Rewrite the entries from the start up to and including the line containing "click(127, 290)", requests and all, and increase every click coordinate in the answers by 126. Omit the pictures.

Begin

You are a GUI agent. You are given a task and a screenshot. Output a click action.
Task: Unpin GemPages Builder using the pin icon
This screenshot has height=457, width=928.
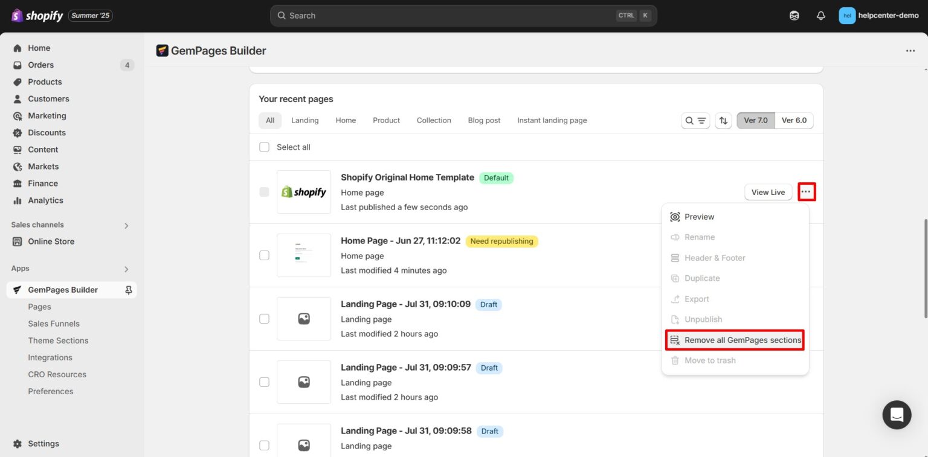click(127, 290)
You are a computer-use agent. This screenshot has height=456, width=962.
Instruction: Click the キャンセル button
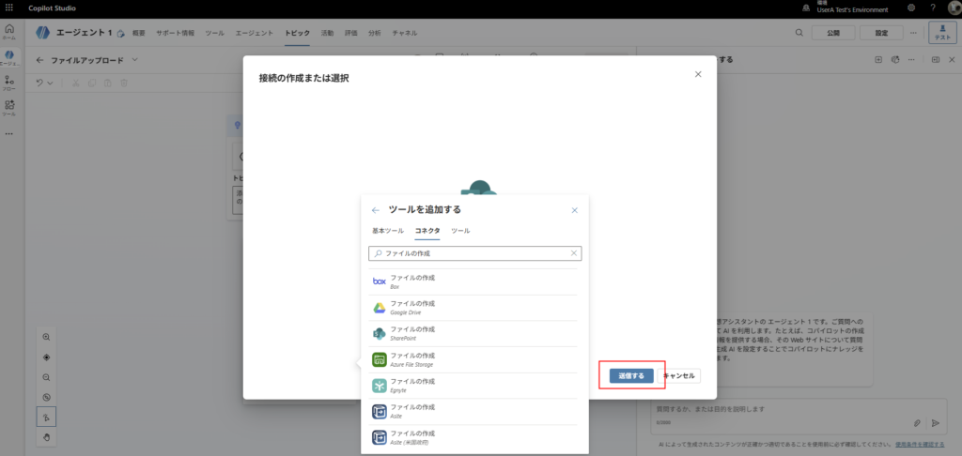679,375
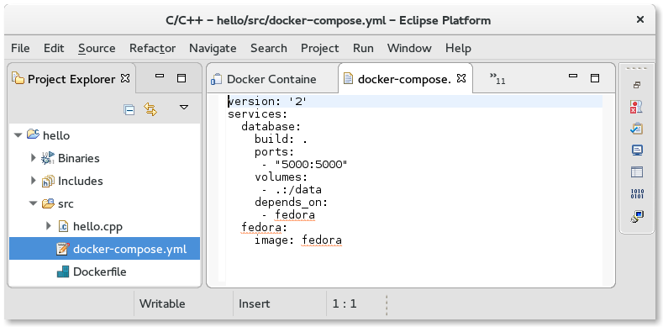Collapse the src folder node
This screenshot has height=327, width=663.
point(33,203)
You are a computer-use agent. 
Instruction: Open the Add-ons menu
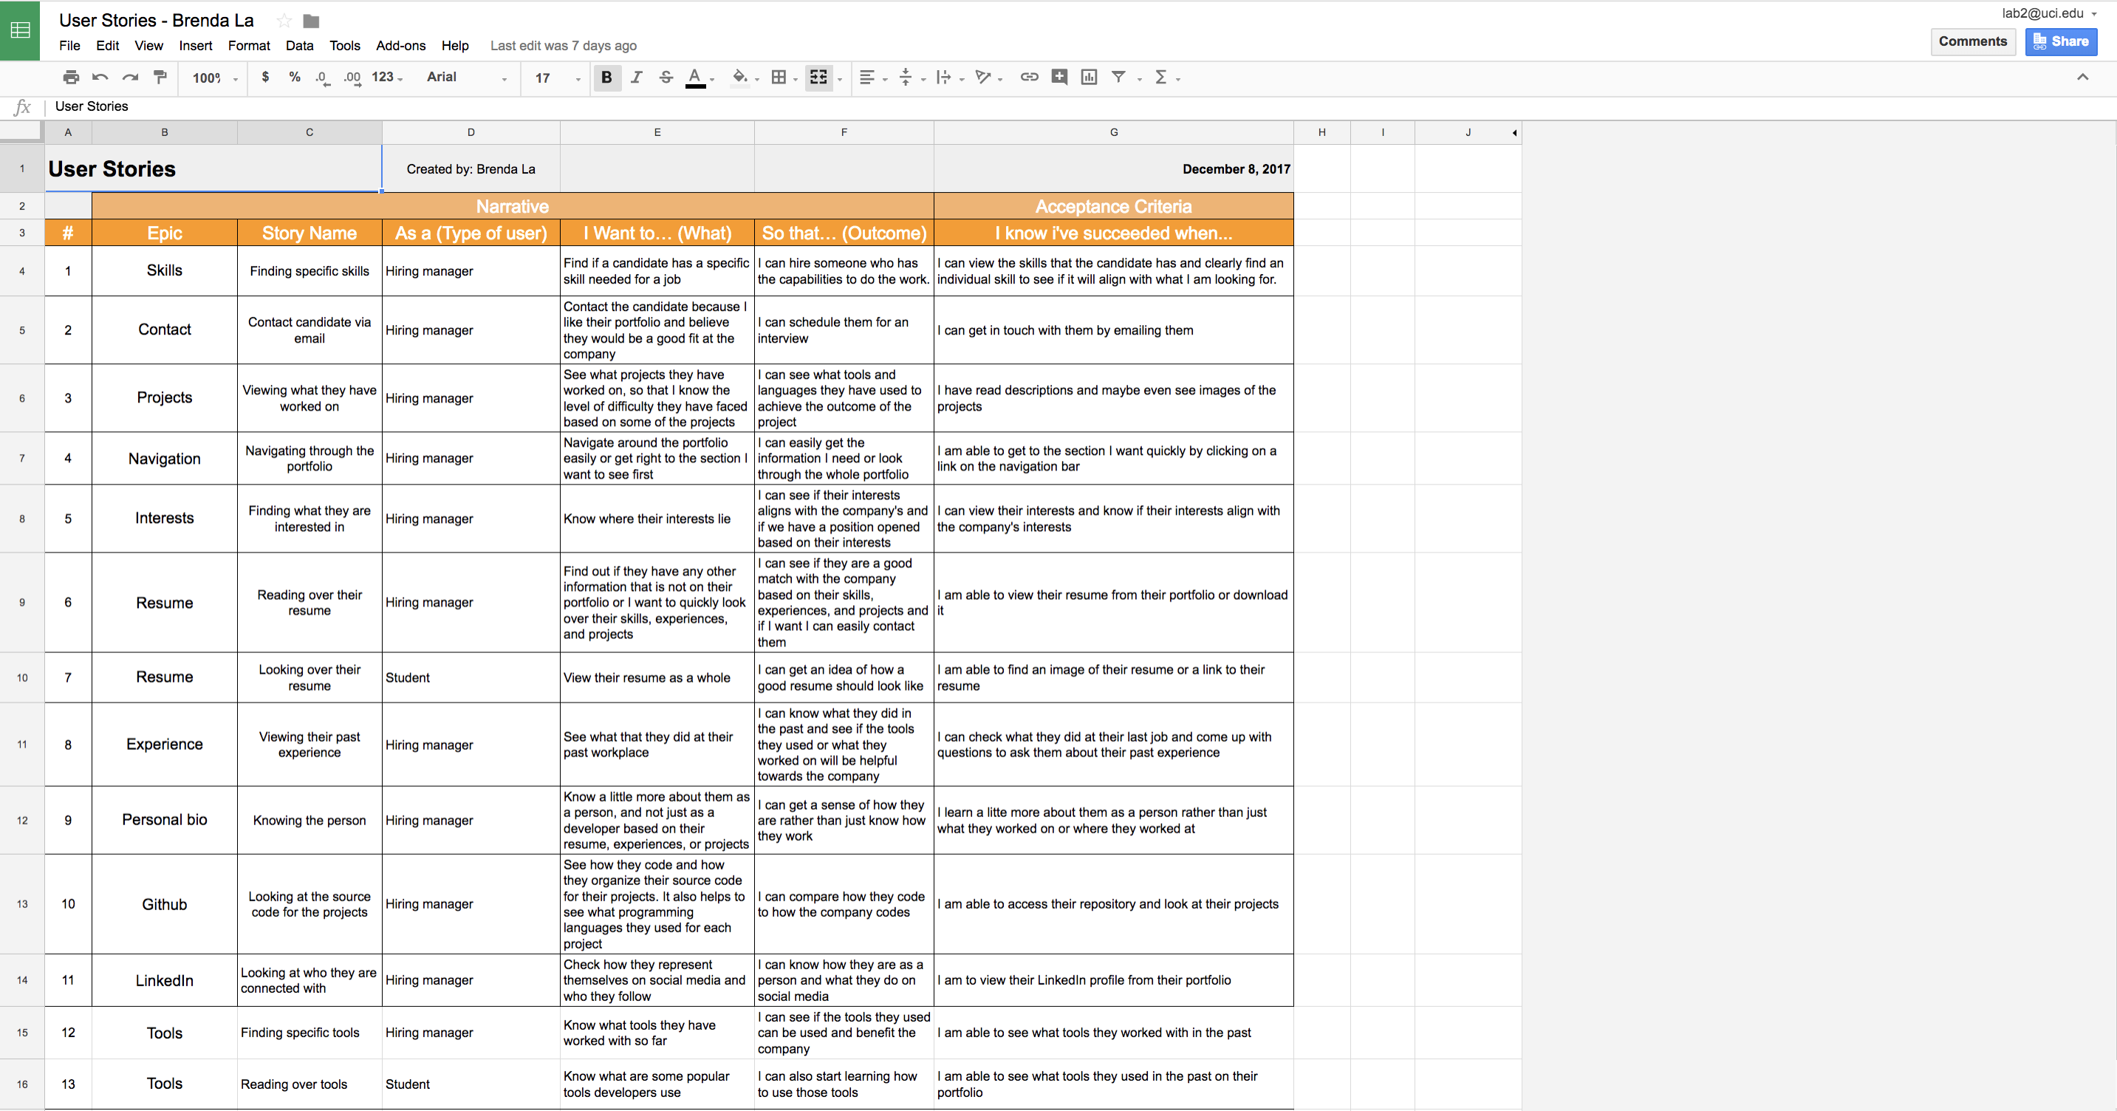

End

Written reply:
You are a GUI agent. You are given a task and a screenshot. Output a click action.
Task: Unpin GemPages Builder using the pin icon
This screenshot has height=457, width=928.
click(253, 416)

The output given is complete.